Former Gov. Gary Herbert and Rep. Robert Spendlove discuss how the economy is bouncing back after the COVID-19 pandemic at a Utah County Chamber of Commerce Event on Tuesday. (Emily Ashcraft)



Estimated read time: 3-4 minutes

PROVO — Utah's economy has bounced back from the COVID-19 pandemic and the state "leads the nation in its economic recovery," Rep. Robert Spendlove said at a Utah County Chamber of Commerce event on Wednesday.

Spendlove, R-Sandy, described to the attendees how COVID-19 impacted the economy, both in Utah and across the country, and showed data supporting that the economy is returning to normal including the gross domestic product, producer price index, employment and labor force participation.

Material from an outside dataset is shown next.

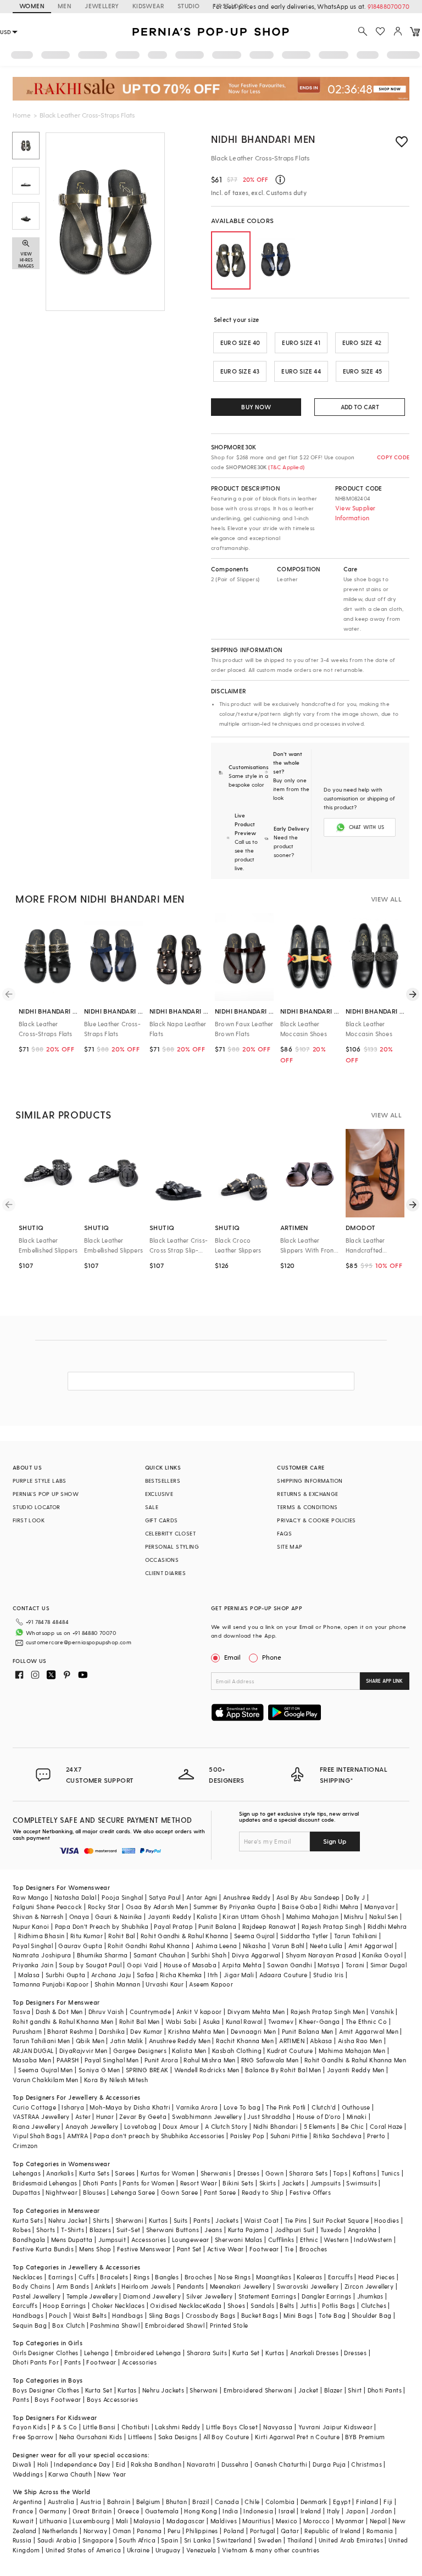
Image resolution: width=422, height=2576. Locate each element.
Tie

"Our state continues to be the shining star for the entire country. Over the last 10 years, Utah was the fastest-growing state in the country," Spendlove said.

Utah and Idaho were the only two states to gain jobs, rather than lose them, between February 2020 and August 2021. Utah's unemployment rate is currently 2.6%, compared to a national rate of 5.4%. Spendlove said that Utah is doing so well partially because the state is seeing people come back into the workforce at rates higher than the national trend.

Nationally, 22 million jobs were lost in two months during the spring of 2020, and currently the number of jobs is only 5 million less than it was before that drop; however, there are 11 million open jobs right now. Spendlove said this is because there is a disconnect between the jobs that are available and the jobs that people want.

Spendlove said economists have not seen a significant difference in workforce rates between states that ended the enhanced unemployment in June and those that continued through September, but that there is something holding people back from working. He said it could be the overall federal support.

"The federal government is giving us too much money," Spendlove said, citing the direct payments, enhanced unemployment, and the per child credit. "It's giving us so much support that we don't really need to work."

Spendlove explained that the federal government has been "creating out of thin air" $120 billion dollars each month since the beginning of the COVID-19 pandemic by buying $80 billion of treasury securities and $40 billion of mortgage-backed securities. He said that the government, however, announced on Wednesday that it is going to begin pulling this spending back because of concerns that the economy might be overheating and it could have negative consequences, specifically for inflation.

Former Gov. Gary Herbert, who also spoke at the event, said when he became Utah's governor in 2009 it was in the middle of the worst state economic time since the Great Depression and he set a goal to make Utah the "best-performing economy in America." Herbert worked on the goal with Spendlove, who at the time worked with policy for the governor's office.

Herbert said that he focused first on economic growth and development and put together a "commonsense program" which included having no irresponsible debt and giving power to the private sector to allow them to build the economy.

According to Spendlove, the nation's economy is also doing well and has been gradually returning to the numbers seen before the pandemic. The gross domestic product is now higher than before the recession in 2020, which was not expected. Spendlove said that consumer spending has allowed the GDP to come back from its collapse during the second quarter of 2020.

Consumer confidence, however, has been dropping recently and job growth also slowed in August.

"The national economy continues to be strong. We are entering in a period of weakness, the delta variant has created uncertainty, it's dropped down that consumer confidence, it's constrained overall economic growth, GDP appears to be a little bit slower than we'd expected — but … I think this is going to be kind of a traditional slowdown," Spendlove said.